For a full picture of what happens from the moment a patient arrives through the end of the procedure, understanding the anesthesia timeline is part of that picture. Preoperative evaluation typically includes a review of medications, since certain drugs affect anesthesia. Blood thinners, herbal supplements like fish oil and vitamin E, and even some antidepressants can interact with anesthetic agents or affect bleeding. Most surgeons ask patients to stop these two weeks before surgery.

Cost is part of the conversation too. Anesthesia fees are typically billed separately from the surgeon's fee and the facility fee. For a standard rhinoplasty in an accredited ambulatory surgery center in the United States, anesthesia alone commonly runs 1,000 to 2,500 dollars, depending on operative duration, provider credentials, and geographic market. Total rhinoplasty costs including surgeon, anesthesia, and facility range broadly from 7,000 to 15,000 dollars for primary cases, with revisions often higher.

Surgeons who specialize in rhinoplasty develop specific preferences and protocols around anesthesia over years of practice. Reviewing how an experienced rhinoplasty specialist approaches anesthesia planning, patient selection for MAC versus general, and PONV prevention is worth doing before committing to a practice. Surgeon-authored patient education covers these clinical decision points and is a useful reference for patients trying to understand how experienced specialists think through these choices.

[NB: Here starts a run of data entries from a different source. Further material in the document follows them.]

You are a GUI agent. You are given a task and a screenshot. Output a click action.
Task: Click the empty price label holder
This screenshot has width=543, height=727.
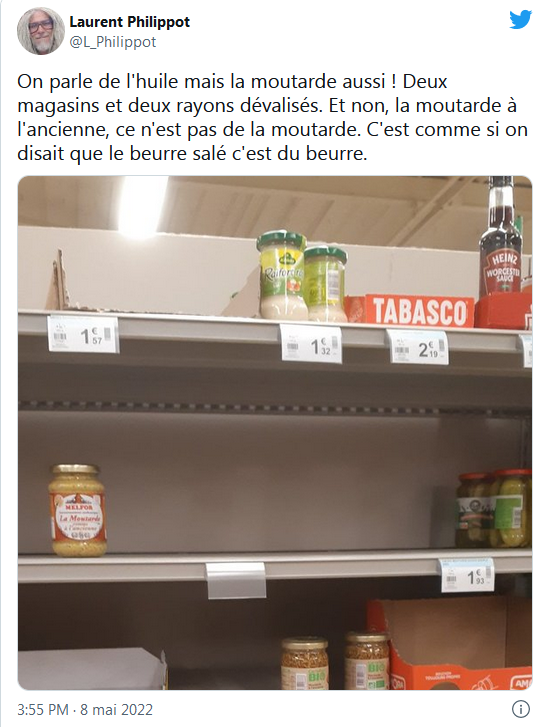pos(236,580)
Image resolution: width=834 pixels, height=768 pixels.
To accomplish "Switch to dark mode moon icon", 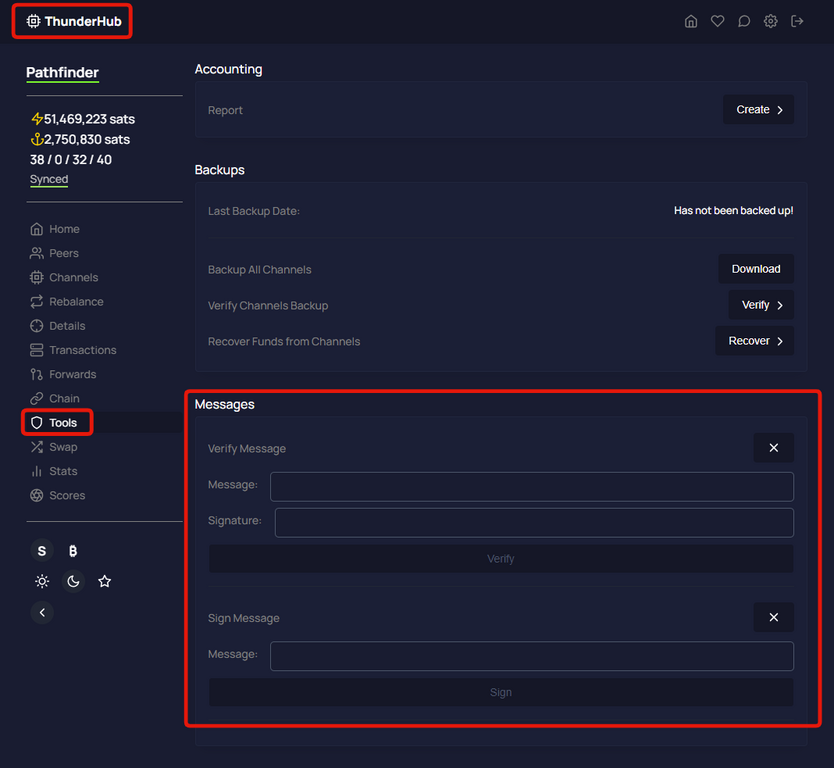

The bottom line is that anesthesia in rhinoplasty is a clinical decision with real consequences, not a background logistics matter. Patients are well served by understanding which type of anesthesia is planned for their procedure, why that choice was made, who will be administering and monitoring it, and what protocols exist to manage common complications like nausea. These questions belong in the preoperative consultation, alongside the surgical plan itself.